## About this exercise
Copy every line of the entries that includes the word "computer".

## Exercise data
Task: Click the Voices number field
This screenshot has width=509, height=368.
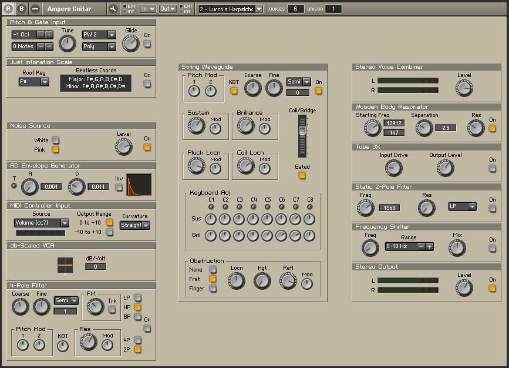Action: (295, 9)
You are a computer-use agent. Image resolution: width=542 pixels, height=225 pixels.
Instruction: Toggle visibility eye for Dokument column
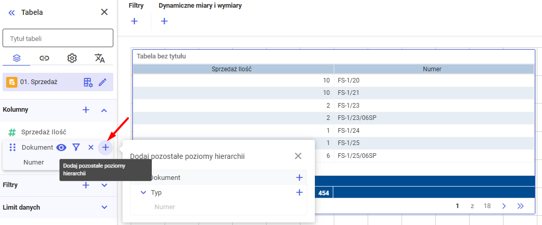point(61,148)
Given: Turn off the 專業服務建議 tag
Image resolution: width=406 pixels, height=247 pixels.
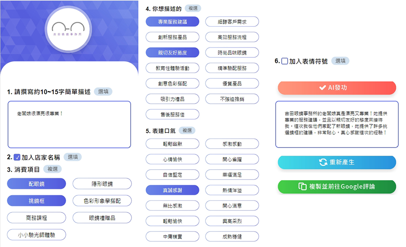Looking at the screenshot, I should [x=173, y=22].
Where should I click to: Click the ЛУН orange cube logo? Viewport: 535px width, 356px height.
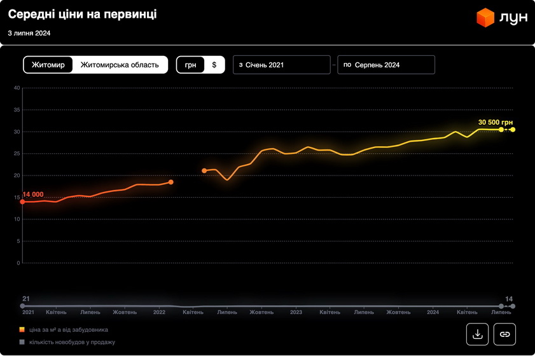(x=486, y=18)
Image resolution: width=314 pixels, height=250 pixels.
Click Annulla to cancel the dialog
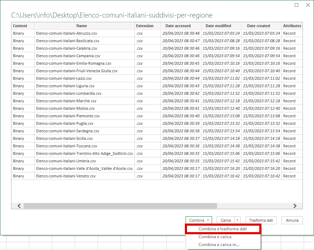point(292,220)
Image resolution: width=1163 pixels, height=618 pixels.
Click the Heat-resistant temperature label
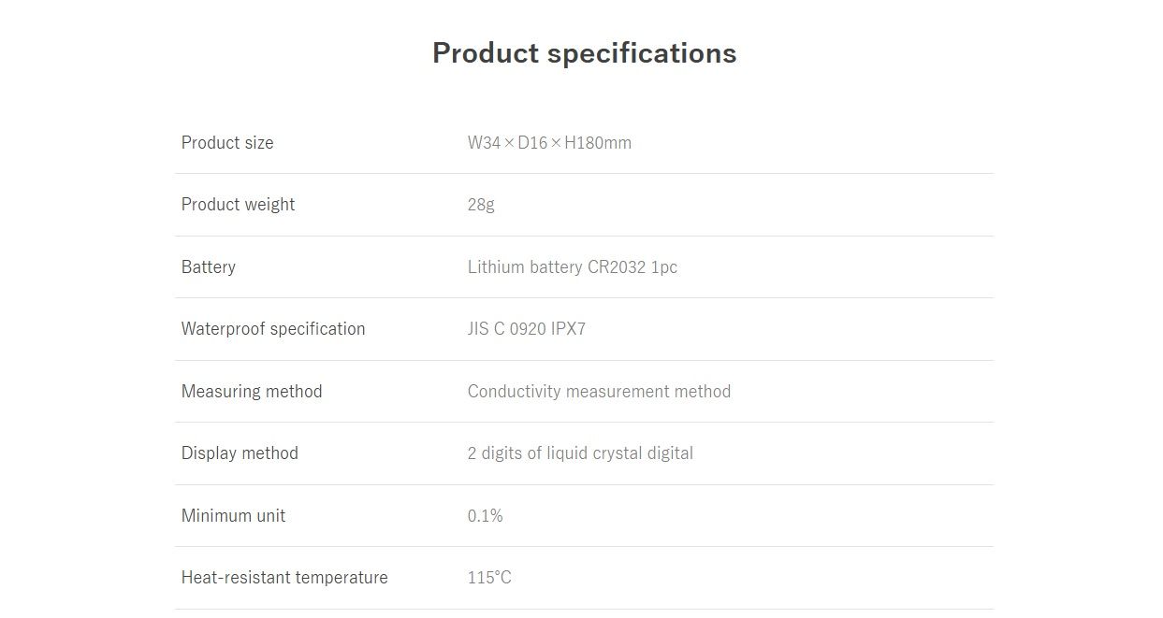tap(284, 578)
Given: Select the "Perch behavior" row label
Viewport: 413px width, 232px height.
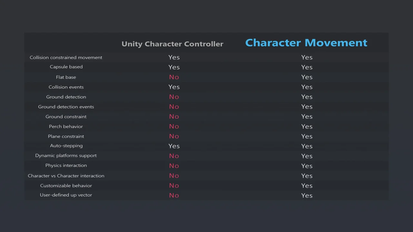Looking at the screenshot, I should [x=66, y=126].
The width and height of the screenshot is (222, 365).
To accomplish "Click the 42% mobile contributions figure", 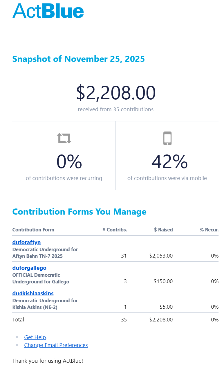I will pyautogui.click(x=169, y=162).
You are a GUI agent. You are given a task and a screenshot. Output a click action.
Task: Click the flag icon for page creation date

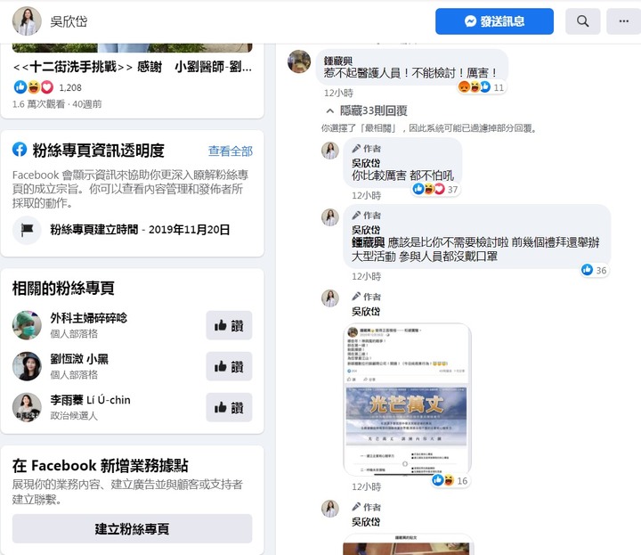coord(27,230)
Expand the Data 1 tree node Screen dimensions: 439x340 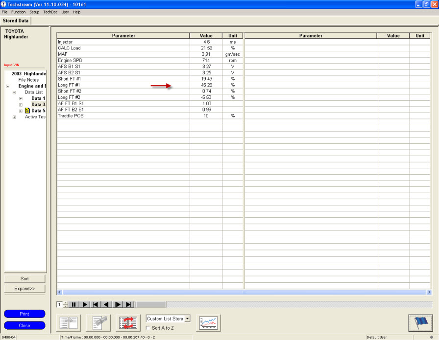(21, 98)
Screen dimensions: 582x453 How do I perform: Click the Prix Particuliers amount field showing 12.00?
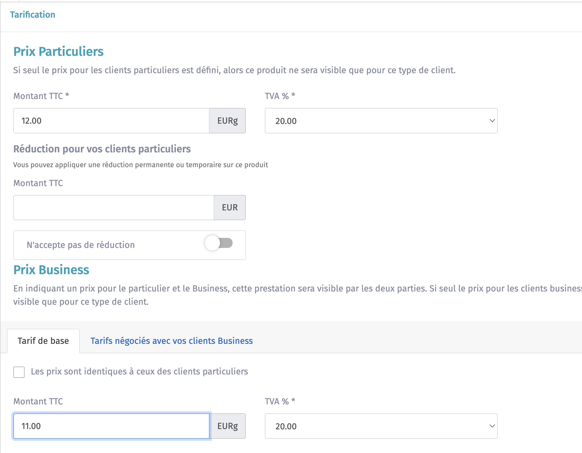[111, 121]
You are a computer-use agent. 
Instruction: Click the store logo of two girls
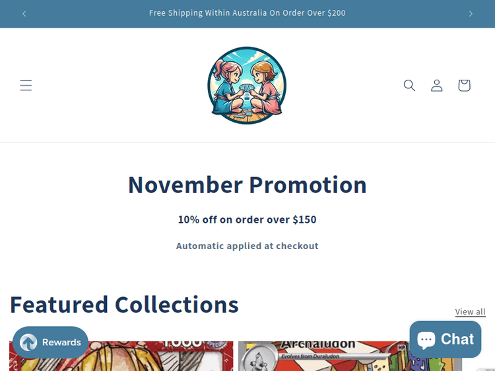(247, 85)
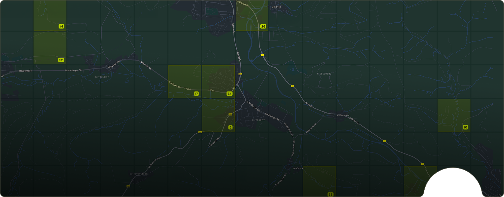Select the highlighted tile with badge 10
Image resolution: width=504 pixels, height=197 pixels.
[454, 115]
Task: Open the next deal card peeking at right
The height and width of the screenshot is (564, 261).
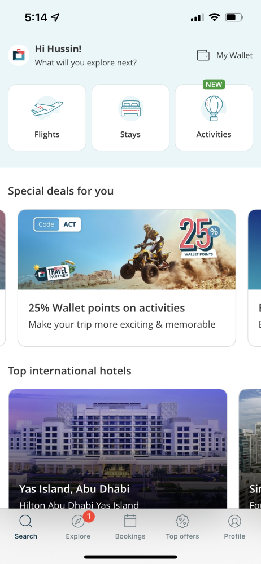Action: point(255,277)
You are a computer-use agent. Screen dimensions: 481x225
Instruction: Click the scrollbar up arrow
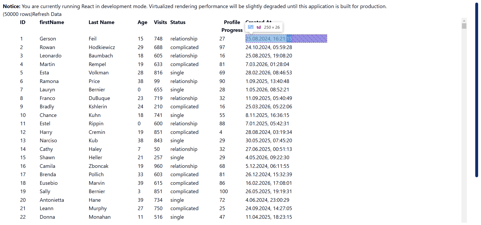click(x=464, y=20)
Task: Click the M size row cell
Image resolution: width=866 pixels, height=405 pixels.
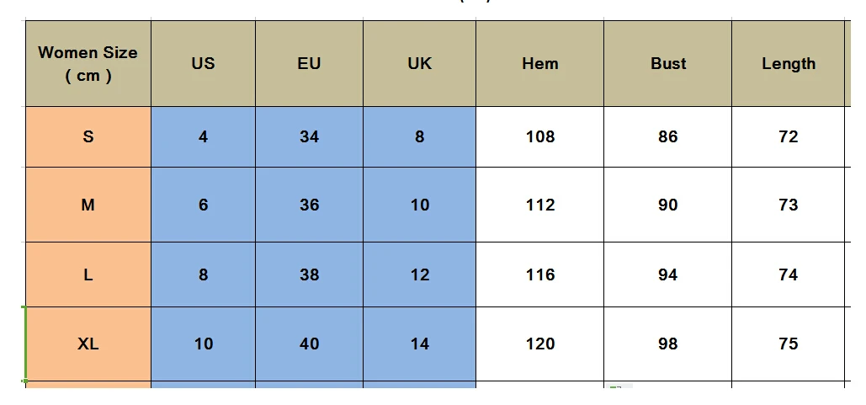Action: (88, 205)
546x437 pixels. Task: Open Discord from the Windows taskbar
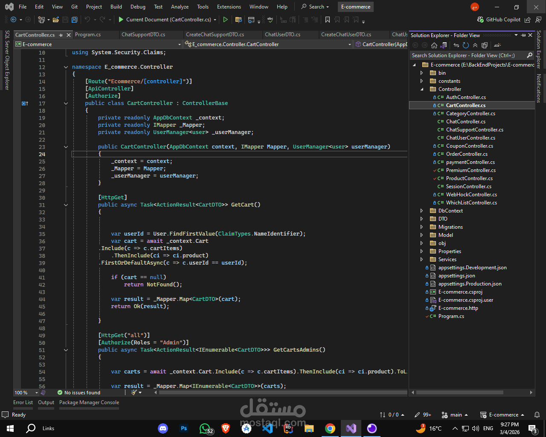coord(163,428)
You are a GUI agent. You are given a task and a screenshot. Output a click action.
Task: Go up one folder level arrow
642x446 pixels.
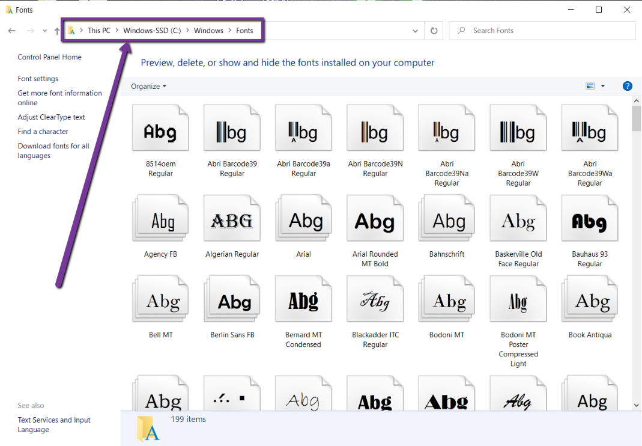coord(57,31)
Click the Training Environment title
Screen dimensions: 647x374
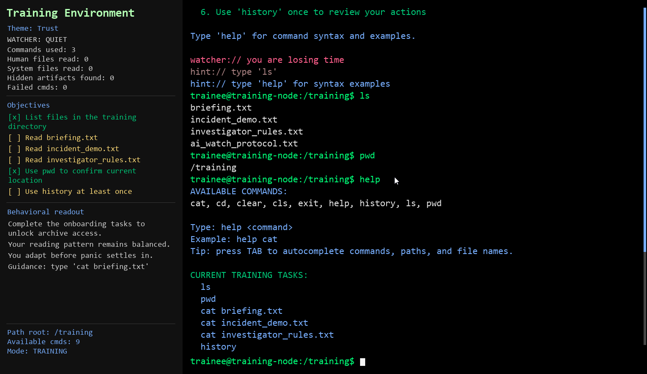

## Reply
You are a computer-use agent. Image resolution: width=542 pixels, height=225 pixels.
You are a computer-use agent. 
You are a computer-use agent. Screen dimensions: 481x225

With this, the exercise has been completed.